■ **EXTRACT**:
Key words: paid-search advertising; competition; Internet marketing; Bayesian estimation History: Received: January 6, 2012; accepted: July 2, 2013; Preyas Desai served as the editor-in-chief and K. Sudhir served as associate editor for this article. Published online in Articles in Advance October 24, 2013.
1. Introduction
Section titled “1. Introduction”Paid (or sponsored) search has grown rapidly during the last decade, driving the Internet to become the second-largest media for advertising spending in the United States. This type of advertising format not only provides the largest source of revenue to traditional search engines such as Google but also has been extended to other business platforms such as online retailers (e.g., Amazon) and online market makers (e.g., eBay, Priceline) serving as a host for paid-search advertising. The paid-search host plays the role of directing users to relevant sponsored ads based on user-generated queries. When an Internet user enters a query, she receives search results containing both the organic links and paid links. If a user clicks on a paid link, she is directed to the advertiser’s site, and the advertiser pays the search host a fee (i.e., cost per click, or CPC) for sending a potential customer.
As paid search becomes the mainstream platform for online advertising today, competition further intensifies. In paid-search advertising, a keyword is often regarded as a market reflecting a unique pattern of demand and supply. The demand captures the click volume of each ad on the sponsored search listings for that keyword, whereas the supply captures advertisers’ decision of whether to enter the market (by purchasing the keyword) and how much to bid for their ads. Intuitively, the number of entrants or competing ads appearing on the paid-search listings for a given keyword affects consumer search and buying behavior, which will in turn influence advertisers’ expected click volume, value per click, and CPC for
entering such a market. At the same time, the number of entrants is related to advertisers’ entry probability, which is often determined by the expected profit from paid-search advertising.
The main objective of this research is twofold. First, we want to understand, in the context of paid-search advertising, the effects of competition (the number of competing ads) on three key latent constructs that determine click volume and cost per click of paidsearch ads: baseline click volume, decay factor, and value per click, where the decay factor can be interpreted as the conditional probability for consumers to click on the next ad on the paid-search listings. Second, we are interested in understanding the determinants of competition—that is, how various demand and supply factors affect the entry probability of firms and, as a result, the total number of entrants for a keyword.
The understanding of competition and its impact is important to both advertisers and the paid-search host. On the one hand, it helps advertisers more precisely evaluate the impact of competition on their expected profit and thus make better decisions about keyword choices. Furthermore, studying the separate effects of competition on the three key constructs can help improve paid-search advertisers’ bidding effectiveness in the generalized second-price (GSP) auction. For example, advertisers should adjust their bids based on the number of competitors if competition affects click volume, decay factor, and/or value per click. This is because these parameters play a major role in determining the equilibrium CPCs in the GSP auction (Edelman et al. 2007, referred to as EOS hereafter). On the other hand, this analysis helps the paidsearch host better understand how competition affects its own profit. If the paid-search host does benefit from competition, what policy changes can be made to improve its profit by influencing the competition? Our research provides a general framework to help the search host address this important question.

■ **Interface element records**:
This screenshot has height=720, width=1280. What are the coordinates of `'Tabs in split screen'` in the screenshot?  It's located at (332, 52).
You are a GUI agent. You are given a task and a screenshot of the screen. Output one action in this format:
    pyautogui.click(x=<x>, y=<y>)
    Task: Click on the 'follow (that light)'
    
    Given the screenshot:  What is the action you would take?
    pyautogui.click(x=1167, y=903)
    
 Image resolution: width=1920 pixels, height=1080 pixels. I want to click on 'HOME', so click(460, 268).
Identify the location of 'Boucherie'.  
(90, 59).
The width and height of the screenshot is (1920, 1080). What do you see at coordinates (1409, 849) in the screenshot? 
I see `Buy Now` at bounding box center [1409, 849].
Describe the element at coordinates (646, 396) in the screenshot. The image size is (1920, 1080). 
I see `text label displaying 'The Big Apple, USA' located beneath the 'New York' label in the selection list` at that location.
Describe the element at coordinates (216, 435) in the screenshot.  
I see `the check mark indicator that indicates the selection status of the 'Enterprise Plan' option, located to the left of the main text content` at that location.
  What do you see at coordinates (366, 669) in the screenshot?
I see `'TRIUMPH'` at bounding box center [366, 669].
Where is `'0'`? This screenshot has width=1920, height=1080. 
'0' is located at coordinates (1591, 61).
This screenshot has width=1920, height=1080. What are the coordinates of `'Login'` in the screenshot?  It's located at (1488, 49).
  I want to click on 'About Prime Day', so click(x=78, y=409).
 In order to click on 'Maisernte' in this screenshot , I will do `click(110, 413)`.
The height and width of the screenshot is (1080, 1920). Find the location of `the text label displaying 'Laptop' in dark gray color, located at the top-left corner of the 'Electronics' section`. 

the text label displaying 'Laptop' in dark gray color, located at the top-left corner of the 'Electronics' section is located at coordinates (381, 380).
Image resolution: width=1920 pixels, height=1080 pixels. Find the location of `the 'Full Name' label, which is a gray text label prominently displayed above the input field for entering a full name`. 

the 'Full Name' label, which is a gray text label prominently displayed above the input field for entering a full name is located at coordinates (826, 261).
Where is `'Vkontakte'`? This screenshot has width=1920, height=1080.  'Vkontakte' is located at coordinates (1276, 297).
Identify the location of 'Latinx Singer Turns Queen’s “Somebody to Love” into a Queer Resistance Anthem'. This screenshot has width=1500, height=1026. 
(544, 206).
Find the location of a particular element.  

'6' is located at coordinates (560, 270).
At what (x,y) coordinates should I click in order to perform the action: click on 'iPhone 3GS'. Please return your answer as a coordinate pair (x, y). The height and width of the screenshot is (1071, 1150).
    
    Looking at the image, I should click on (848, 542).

■ **WHAT IS BEING ASKED**: Continue the introduction on competition in paid-search advertising, starting right after its last sentence.

■ **RESPONSE TO THIS EXERCISE**:
Utilizing a unique data set with full information on competition, we propose a structural framework to characterize competition and analyze its impact on click volume and CPC. Specifically, our integrative modeling framework has three major components: (i) the realized click volume of each entrant as a function of the baseline click volume and the decay factor; (ii) the vector of realized CPCs of those entrants as a function of the decay factor and the order statistics of the value per click at an equilibrium condition of the GSP auction; and (iii) the number of entrants as the multiplication of the number of potential entrants and the entry probability, and the entry probability is determined by the expected revenue (a function of expected click volume, CPC, and value per click) and the entry cost at the equilibrium condition of an incomplete information game.
We make several modeling contributions. Unlike most of the previous studies where click volume and CPC are modeled in a reduced-form fashion, we structurally model these two variables to allow inferences of the key underlying structural parameters. We also structurally model the number of competing ads as a reflection of both demand and supply conditions. The proposed modeling framework entails several econometric challenges. Specifically, order statistics stemming from the unobserved value per click induces cross-position correlation on CPCs of those entrants. Furthermore, the occurrence of the decay factor in both models of click volume and CPC requires a joint estimation. Finally, the number of entrants takes an implicit functional form, requiring numerical calculation of the Jacobian to simulate the likelihood function. To cope with these challenges, we develop a Bayesian estimation approach to make model inferences.
Several key findings emerge from our analysis. These include (i) the number of entrants (ads) positively affects the baseline click volume, (ii) the number of entrants has an inverse-U relationship with the mean decay factor, (iii) the number of entrants has a negative and convex relationship with the mean value per click of a keyword, and (iv) competition generally hurts advertisers but benefits the paid-search host.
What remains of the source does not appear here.